Stored items -

-=-=-=-=-

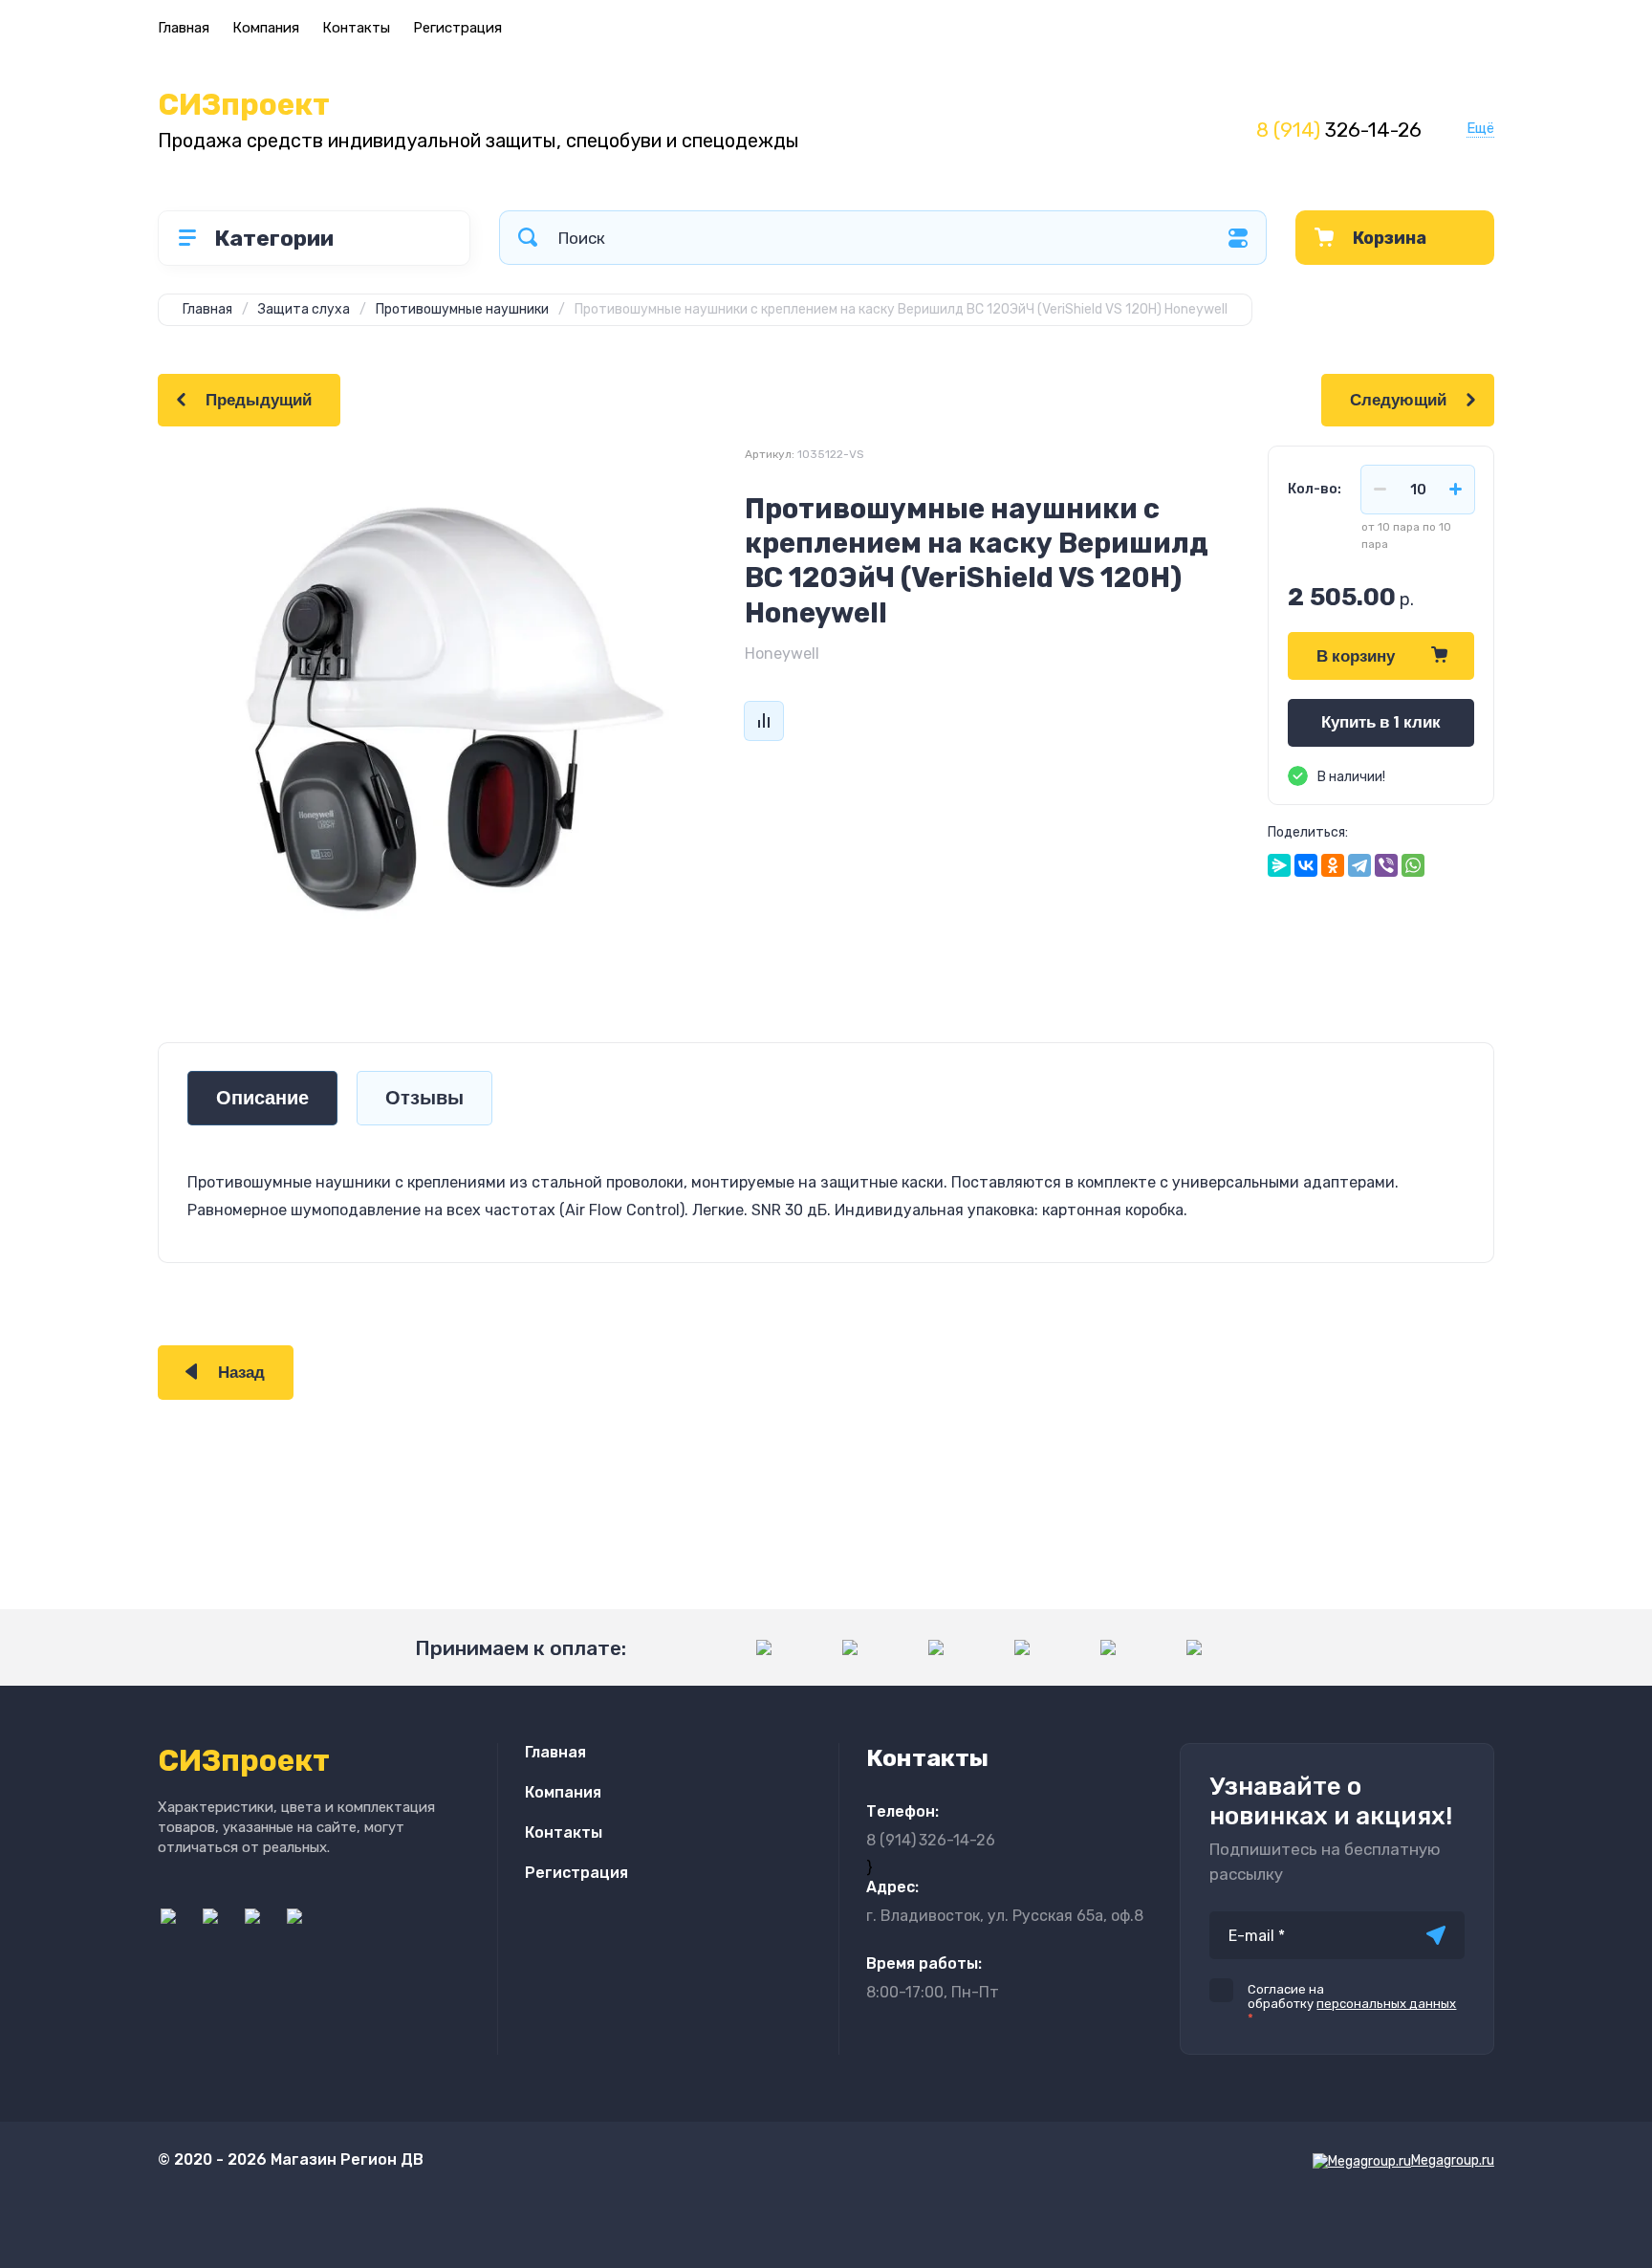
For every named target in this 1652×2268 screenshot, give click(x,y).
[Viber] (1386, 865)
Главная (183, 27)
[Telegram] (1359, 865)
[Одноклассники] (1332, 865)
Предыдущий (259, 400)
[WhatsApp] (1413, 865)
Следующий (1398, 400)
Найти (527, 237)
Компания (265, 27)
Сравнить (764, 721)
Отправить (1436, 1935)
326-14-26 (1339, 130)
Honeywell (782, 653)
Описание (262, 1098)
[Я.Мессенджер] (1279, 865)
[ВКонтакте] (1305, 865)
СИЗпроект (244, 104)
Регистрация (457, 27)
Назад (241, 1373)
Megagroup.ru (1452, 2160)
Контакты (356, 27)
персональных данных (1386, 2003)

-=-=-=-=-

TASK INSTRUCTIONS - Only one stretch of the entries above is wanted: the lines from the one containing "[WhatsApp] (1413, 865)" through the one containing "Контакты (356, 27)". Please reproduce it exactly.

RESPONSE FOR THIS EXERCISE -
[WhatsApp] (1413, 865)
Следующий (1398, 400)
Найти (527, 237)
Компания (265, 27)
Сравнить (764, 721)
Отправить (1436, 1935)
326-14-26 (1339, 130)
Honeywell (782, 653)
Описание (262, 1098)
[Я.Мессенджер] (1279, 865)
[ВКонтакте] (1305, 865)
СИЗпроект (244, 104)
Регистрация (457, 27)
Назад (241, 1373)
Megagroup.ru (1452, 2160)
Контакты (356, 27)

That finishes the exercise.